━━ 本文抜粋
契約しているガス会社によっては、お得になる”ガス料金単価設定”が有る。
給湯設備を、エコジョーズにする事によって、ガスの単価自体を値引きする設定。

ガスの使用量が削減されて、更にガス自体を安くするの?
ガス屋さんにとって、メリット無いんじゃ?

ガス屋さんにとっては、”目先の利益”は少ないですね!

目先の利益が減っても、ガス屋さんにも目的が有るので設定しています。
目的①
業界全体で推進している、”エコジョーズ化”に賛同、普及をさせたい為。
家庭用分野の地球温暖化対策として「エコジョーズ化宣言」を実施。
これは、業界全体での大きな取組みとなっています。
最終的には、「設置可能な全てのガス給湯器をエコジョーズにする」というもの。
目的②
長期目線で、顧客の囲い込みをしたい為。
昔とは異なり、電気との競合も厳しくなってきている。
お得にガスを使用してもらう事により、消費者との長い付き合いを目指す為。

エコジョーズ販売価格が安い

機器本体の購入価格が安いかどうかも、重要な要素。
いくら省エネで、月々の料金が削減出来る場合でも、機器代も大切。
給湯設備は、目安として10年~15年が交換サイクル。
従来型給湯器、その他と比較して、自身にとって元が取れるかどうか。
━━━━
→ 課題内容:
エコジョーズとガス料金についての文章を、最後の文の後から書き継いでください。
━━ 表示情報
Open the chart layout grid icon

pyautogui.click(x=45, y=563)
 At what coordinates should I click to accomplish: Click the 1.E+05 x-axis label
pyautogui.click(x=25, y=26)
━━━━
→ 回答:
使用量が一定以上多め

従来型給湯器よりも、約15%程度節約になる”エコジョーズ”。
ただし、元々の使用量が少なすぎる場合は、恩恵を受けにくい。
例1)多い場合
1か月ガス代が10,000円 ⇒15%削減で8,500円に。
削減効果1,500円/月。10年で18万円もお得に!
例2)少ない場合
1か月ガス代が2,000円 ⇒15%削減で1,700円に。
削減効果300円/月。10年で3.6万円のお得。
上記、極端な比較ですが、使用料が多い方が恩恵受けやすいですね!

まとめ

「エコジョーズ」オススメな人
・ちょうど、買替えのタイミングを迎えている。
・ガス料金に「エコジョーズ割引」制度や、機器代の特価設定が有る。
・お湯の使用量が有る程度、多い。

・CO2削減等、環境意識が高い。
「エコジョーズオススメでは無いパターン
・マンション等の集合住宅で、エコジョーズへの変更が困難。
・お湯の使用量が少ない。
経済的な、損得勘定だけを検討する場合、「10年で元が取れるか」の判断。
「エコジョーズの購入差額+約10年後の中和器交換代」VS「10年間のガス代の削減額」
判断が難しい場合は、契約のガス屋さんに相談を!
⇒納得できる説明してもらえたら、優秀なガス会社さんかも。
自身でも最低限の知識武装を。
お得に楽しく、毎月の光熱費削減に繋げましょう!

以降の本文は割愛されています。